How to transfer Final Fantasy 7 Remake Intergrade save data
First off: The Internet is choc-a-block with multi-step guides on how to transfer your FF7R save data from PS4 to PS5. This suggests (correctly) that it’s not an easy, intuitive process. Without going into exhaustive detail, here’s how you do it:
- Download Final Fantasy 7 Remake for PS4 from the PlayStation Store
- Boot up the game and select “Upload save data” from the main menu
- Choose your file and wait for it to upload
- Close FF7R and go back to the PlayStation Store
- Now, download the PS5 version of the game
- Boot up FF7R for PS5 (make sure it’s not the PS4 version!) and select “Download save data” from the main menu
- Ensure that your save file transferred properly
- Uninstall the PS4 version of FF7R (make sure it’s not the PS5 version!), unless you have about 100 GB of SSD space to spare
Compare and contrast to a game like Assassin’s Creed Valhalla, where the save transfer process is “Install the PS5 version” and “Load your save game.”

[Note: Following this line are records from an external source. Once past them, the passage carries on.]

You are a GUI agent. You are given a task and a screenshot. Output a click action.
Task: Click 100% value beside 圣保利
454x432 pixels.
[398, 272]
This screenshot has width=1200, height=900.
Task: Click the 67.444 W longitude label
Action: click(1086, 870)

Remember, too, that this whole process assumes you’ve already transferred all of your PS4 saves to PS5, which is a time commitment in and of itself.
The drawbacks of data transfer
Granted, this won’t be a problem for PS5 players who are coming to FF7R for the first time. They can simply download the game and start a fresh file. But it’s not unreasonable to say that Final Fantasy has a pretty passionate fan base, many of whom bought and played the game the second it went on sale last year.
As such, many (if not most) FF7R owners played through the game on PS4, and were already finished with it by the time the PS5 debuted late last year. That means that before they ever start FF7R Intergrade, they have to redownload the PS4 version — then download the PS5 version on top of that. Each game is just north of 80 GB. This process took me about three hours, and I have a pretty strong Internet connection. If you have slower service, you may as well just set a whole day aside.
I’m also lucky enough to have an Internet plan without data caps. In many parts of the United States, however, ISPs start throttling your service (or charging you extra) after you download 1 TB of data. If you want to hit the ground running in FF7R Intergrade, that’s more than 10% of your monthly cap right there.
The upside of transferring save data to Final Fantasy 7 Remake Intergrade is that the process is relatively foolproof, and you have to do it only once. Furthermore, the process requires only about five minutes of user input; the rest is passively waiting for games to download and install. But it’s still a pretty big time investment, considering that, ultimately, all you’re doing is uploading a single save file to a Sony server.
FF7R isn’t the first PS5 game to make you go through this process. Spider-Man: Remastered required the same thing. But we’ve also seen PS5 improvements for games like God of War (2018) and Ghost of Tsushima, which didn’t require convoluted save transfers at all. Of course, God of War and Ghost of Tsushima are still patched PS4 games, not true PS5 games, but the point stands: There’s probably a simpler way to do this.
Maybe the “save data transfer” issue will simply go away over the next year or two, as PS5s become more widely available (we hope) and developers focus less on cross-gen releases. But in the meantime, using entire 80 GB games as glorified data transfer programs is bound to frustrate players — and maybe make their ISPs a little richer in the process.